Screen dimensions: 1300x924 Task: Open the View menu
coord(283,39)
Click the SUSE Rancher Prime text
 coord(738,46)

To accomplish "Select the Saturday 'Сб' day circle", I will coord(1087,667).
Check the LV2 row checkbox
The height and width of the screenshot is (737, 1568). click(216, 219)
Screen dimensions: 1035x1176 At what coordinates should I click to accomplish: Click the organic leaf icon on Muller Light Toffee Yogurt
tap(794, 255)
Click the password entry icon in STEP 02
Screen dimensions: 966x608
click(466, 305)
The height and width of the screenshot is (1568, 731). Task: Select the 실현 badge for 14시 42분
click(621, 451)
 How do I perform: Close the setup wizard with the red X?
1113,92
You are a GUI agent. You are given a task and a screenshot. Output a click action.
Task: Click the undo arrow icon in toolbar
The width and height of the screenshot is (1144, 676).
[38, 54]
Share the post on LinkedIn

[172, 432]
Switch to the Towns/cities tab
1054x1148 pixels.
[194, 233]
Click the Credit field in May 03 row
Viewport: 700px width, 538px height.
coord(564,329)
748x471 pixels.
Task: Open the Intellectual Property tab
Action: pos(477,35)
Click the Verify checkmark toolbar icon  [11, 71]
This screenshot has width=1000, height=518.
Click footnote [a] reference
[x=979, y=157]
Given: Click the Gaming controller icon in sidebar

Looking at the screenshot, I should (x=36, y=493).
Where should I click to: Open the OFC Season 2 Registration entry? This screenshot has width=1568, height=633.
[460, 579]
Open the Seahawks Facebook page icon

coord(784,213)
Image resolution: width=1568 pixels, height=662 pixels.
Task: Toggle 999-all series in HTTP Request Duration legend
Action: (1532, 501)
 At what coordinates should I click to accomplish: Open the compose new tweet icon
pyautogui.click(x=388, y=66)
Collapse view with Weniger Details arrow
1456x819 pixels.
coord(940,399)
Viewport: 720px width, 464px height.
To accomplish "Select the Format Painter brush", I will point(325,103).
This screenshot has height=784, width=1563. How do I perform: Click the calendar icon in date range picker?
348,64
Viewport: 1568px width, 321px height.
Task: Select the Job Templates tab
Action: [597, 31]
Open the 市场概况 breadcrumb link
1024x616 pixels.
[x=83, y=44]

▶ PROBLEM DESCRIPTION: Return every line of the records above that contains the word "width". Case counts.

▶ REPLY:
The height and width of the screenshot is (737, 1568). click(216, 219)
The height and width of the screenshot is (1568, 731). Task: Select the 실현 badge for 14시 42분
The width and height of the screenshot is (1144, 676).
Viewport: 700px width, 538px height.
This screenshot has width=1000, height=518.
Where should I click to: Open the OFC Season 2 Registration entry? This screenshot has width=1568, height=633.
Image resolution: width=1568 pixels, height=662 pixels.
Viewport: 720px width, 464px height.
This screenshot has height=784, width=1563. How do I perform: Click the calendar icon in date range picker?
Viewport: 1568px width, 321px height.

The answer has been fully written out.